No fenecen aquí las glorias de esta olorosa flor; es en el cielo la virtud privilegiada, porque los que concluyeron su carrera mortal sin marchitar esta bella azucena, siguen allí al divino Cordero donde quiera que va, y cantan un cantar como nuevo, que no es permitido a los demás ciudadanos de la celestial Jerusalén; ciñen allí gloriosa y peculiar aureola, más cándidos que la nieve, más nítidos que la leche, más rubicundos que el marfil antiguo, más bellos que el zafiro. ¿Quién no amará virtud del Altísimo tan querida y privilegiada?
San Casimiro, rey de Polonia, prefirió la muerte antes que permitir se le ajara el brillo de su virginidad. Como los médicos le instasen a que alargara su vida sacrificando su amor de la bela virtud, contestóles resueltamente: No compro a tanta costa mi vivir; eligo virgo mori - prefiero morir virgen.
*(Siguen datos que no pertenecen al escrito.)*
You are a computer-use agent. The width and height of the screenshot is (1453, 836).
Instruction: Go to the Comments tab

Y con todo, para conservar lozana esta delicada flor, si atendemos a la fuerza con que la combaten los enemigos que la rodean, necesitase una muerte continuada, y estar siempre con las armas en la mano. La vigilancia, la fuga, la oración, son armas poderosas para defenderla. Si no desconfiamos de nosotros mismos, si no acudimos a menudo al amparo de Jesús, María y José, si no confortamos con frecuencia nuestras almas con el pan de los ángeles, no salvaremos la pureza de la virginidad.
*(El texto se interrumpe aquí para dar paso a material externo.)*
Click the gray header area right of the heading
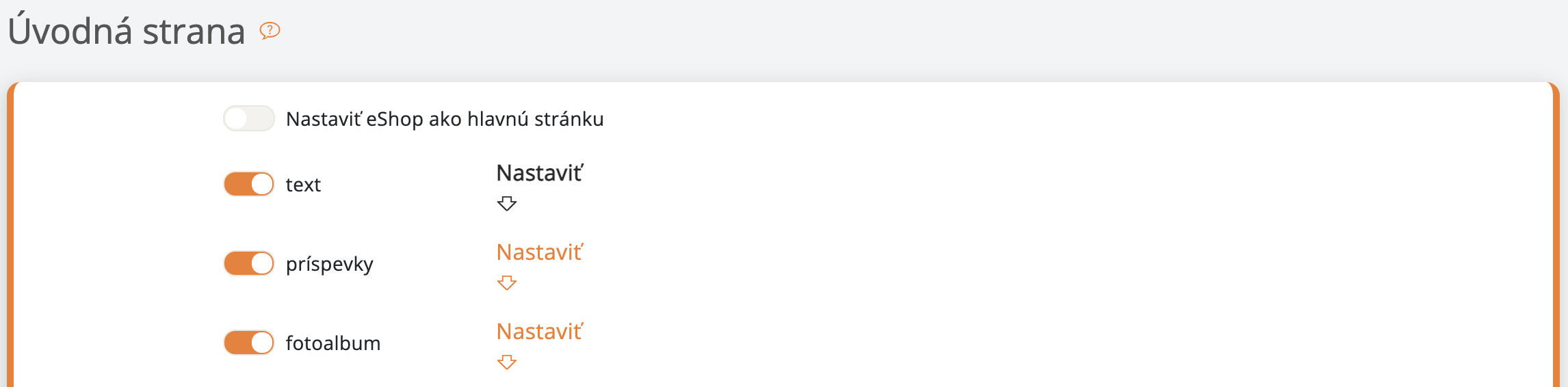pyautogui.click(x=889, y=34)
«La casta virginidad, siempre es tímida, huye de las miradas, pone en su rostro un velo, como fuerte armadura contra los golpes de las tentaciones, los dardos de los escándalos y los tiros de sospechas y habladurías» TertulianoDecía San Gregorio Nacianzeno: Virgo sis oculis, sis ore, atque auribus ipsis. Sé virgen con los ojos, con la lengua y con los oídos mismos; porque por la puerta de todos los sentidos entra el enemigo para robarnos este preciosísimo tesoro. Ejemplo nos dieron de ello Nuestro Señor Jesús y María Santísima, primero por la grande estima en que lo tuvieron, y luego por el recato con que lo guardaron, aún sin tener el menor peligro de perderlo. Estima tuvieron y grande de esta virtud, ya que Jesús quiso nacer de madre virgen y permanecer virgen toda su vida, y María hubiera preferido dejar de ser madre de Dios antes que empañar el brillo de su virginidad. Siendo, pues, esta virtud de tanto precio, y habiendo Dios asegurado en ella sus obras más encumbradas, ¿dejaría de adornar con ella a su Padre nutricio? ¡Imposible!